DLL4 binds Notch with higher affinity than does Jag1 (Fig. 1C and fig. S6), and may even activate Notch at tensions as low as 1 pN (4). TGT experiments with DLL4 indicated that Notch was activated even with the 4 pN TGT, in contrast to Jag1, which required tension above 4pN (Fig. 3), suggesting that mechanical tuning through affinity modulation may also occur in natural systems. BFP experiments revealed that DLL4 had a similar bond lifetime vs. tension profile to that of Jag1, indicating that the higher affinity of DLL4 results from its higher k_on (Fig. 4A).

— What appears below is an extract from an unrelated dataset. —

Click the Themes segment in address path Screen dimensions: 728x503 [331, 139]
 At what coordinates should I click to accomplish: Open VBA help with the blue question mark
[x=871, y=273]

A hallmark of catch-bond forming proteins is a hingelike motion of domains involved in ligand binding (28, 29). In the Notch1-Jag1 complex, several Jag1_JV1 domains undergo hinge-like movements, the most dramatic of which is a 32° pivot about the C2-DSL linker that shifts the position of EGF3 51Å between the bound and unbound structures (Fig. 4B and fig. S7). The S32L substitution in the Jag1_JV1 linker region (fig. S1) may enhance affinity by favoring the “flexed” conformation observed in the Notch1-Jag1_JV1 structure (Fig. 4C and fig. S7).

The formation of a catch bonds has broader repercussions within the context of cellular Notch signaling. For Notch to become activated, the initial, low affinity ligand interaction must persist long enough not only to propagate cellular forces to the NRR, but also to maintain the NRR in an unfolded state until its S2 site may be cleaved by an ADAM protease. We found applied force to extend Notch-ligand bond lifetimes (Fig. 4A), which would increase the probability of satisfying the above requirements such that a receptor can become activated (Fig. 4C). The apparently different force requirements needed to activate Notch signaling by different ligands may be a mechanism, perhaps in concert with lipid-binding (17), for Notch-expressing cells to tune their sensitivity and discriminate between the multitude of Notch ligands.